= Dataset excerpt =
[start]

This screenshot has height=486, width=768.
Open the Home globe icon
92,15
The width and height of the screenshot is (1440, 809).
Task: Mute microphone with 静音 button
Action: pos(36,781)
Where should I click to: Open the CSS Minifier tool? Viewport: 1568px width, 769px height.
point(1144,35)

[end]

= TO DO =
Reproduce every one of the rows above line by line, with no changes to wording, numbers, or punctuation.

= THE COMPLETED TASK =
This screenshot has height=486, width=768.
Open the Home globe icon
92,15
The width and height of the screenshot is (1440, 809).
Task: Mute microphone with 静音 button
Action: pos(36,781)
Where should I click to: Open the CSS Minifier tool? Viewport: 1568px width, 769px height.
point(1144,35)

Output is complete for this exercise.